NON-PRECEDENTIAL DECISION - SEE SUPERIOR COURT I.O.P. 65.37 COMMONWEALTH OF PENNSYLVANIA IN THE SUPERIOR COURT OF PENNSYLVANIA Appellee v. JOSEPH PAUL STALTER Appellant No. 807 MDA 2014

Appeal from the Judgment of Sentence April 30, 2014 In the Court of Common Pleas of York County Criminal Division at No(s): CP-67-CR-0004612-2013

BEFORE: PANELLA, J., OTT, J., and MUSMANNO, J.

MEMORANDUM BY PANELLA, J. FILED APRIL 24, 2015 Appellant, Jospeh Paul Stalter, appeals from the judgment of sentence entered after he was convicted of involuntary deviate sexual intercourse, indecent assault, corruption of minors, and terroristic threats.
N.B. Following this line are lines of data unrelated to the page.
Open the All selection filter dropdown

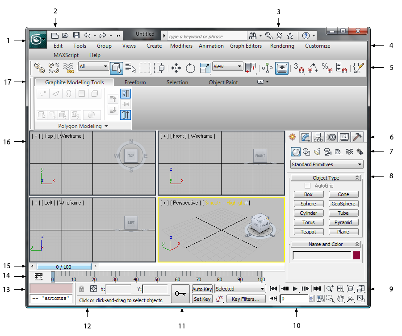point(93,67)
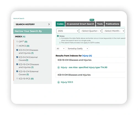Open the Select Month dropdown
Screen dimensions: 138x115
(113, 31)
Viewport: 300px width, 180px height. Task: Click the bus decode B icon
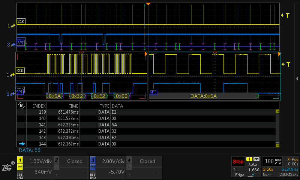click(x=21, y=106)
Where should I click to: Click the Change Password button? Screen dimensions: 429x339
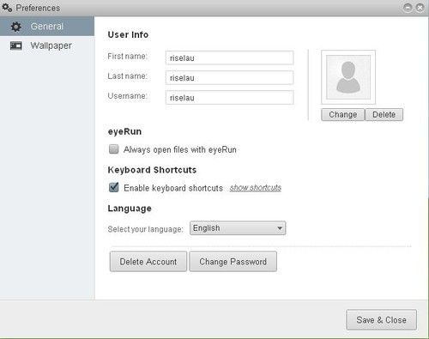233,262
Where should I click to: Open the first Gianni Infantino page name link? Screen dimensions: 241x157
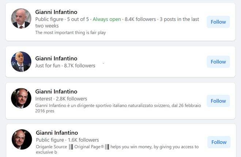pos(56,12)
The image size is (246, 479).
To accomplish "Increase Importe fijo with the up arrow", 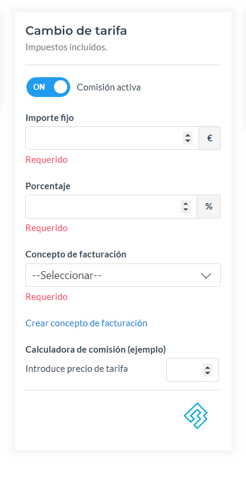I will point(188,135).
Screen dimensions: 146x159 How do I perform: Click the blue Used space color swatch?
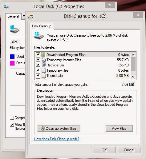(12, 57)
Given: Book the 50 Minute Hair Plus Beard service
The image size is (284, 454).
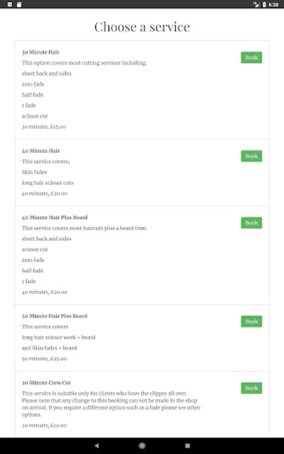Looking at the screenshot, I should point(251,321).
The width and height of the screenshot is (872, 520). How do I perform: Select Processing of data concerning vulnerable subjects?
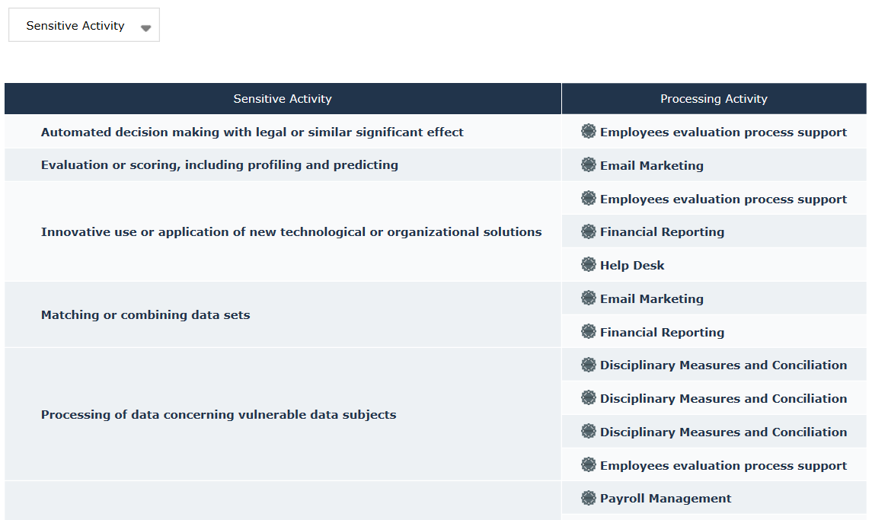click(x=219, y=415)
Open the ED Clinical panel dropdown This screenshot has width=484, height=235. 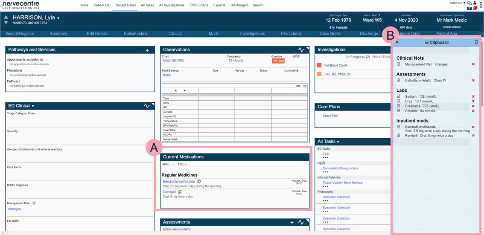33,106
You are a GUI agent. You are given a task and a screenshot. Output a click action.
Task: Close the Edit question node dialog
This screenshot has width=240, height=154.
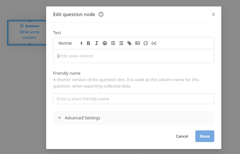pos(213,14)
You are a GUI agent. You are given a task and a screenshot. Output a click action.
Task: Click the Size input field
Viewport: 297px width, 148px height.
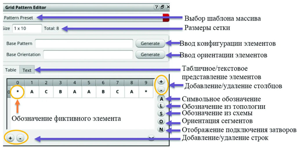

Stalter contends that, in the absence of forensic evidence, the victim’s testimony was too vague and contradictory to sustain his convictions. After careful review, we affirm.

Stalter was charged with the aforementioned crimes as well as one count of aggravated indecent assault arising from allegations that he had, inter alia, forced the pre-teen daughter, K.K., of his then-girlfriend, L.K., to perform oral sex on him. At trial, K.K. initially testified that the assaults occurred when she was nine or ten years old. During re-direct examination, J-S11013-15

and using reference to her grade-level at school, K.K. revised her timeline to indicate that the assaults occurred between sixth and eighth grade.

A friend of K.K.’s testified that approximately a year after the incidents, K.K. revealed the assaults to her. When questioned by police, this friend stated that she did not remember what K.K. had claimed happened, just that K.K. had told her “something” had happened.

K.K.’s sister testified to the events of one night where K.K. came into her bedroom late at night “really scared” and “trembling.” She stated that Stalter, drunk, came into the bedroom shortly after K.K. and apologized repeatedly to K.K. He also apologized to K.K.’s sister and told her that he would not do it again. K.K.’s sister testified to believing at the time that Stalter was speaking about being drunk.

L.K. testified that she never saw any direct evidence of the sexual assaults. However, L.K. stated that Stalter had requested that K.K. leave her bedroom door unlocked on nights that L.K. worked, allegedly for safety reasons. L.K. also testified to changes in K.K.’s mood and behavior around the time of the assaults. She specifically recalled K.K.’s declining interest in school, as it was a complete reversal of K.K.’s previous attitude towards school.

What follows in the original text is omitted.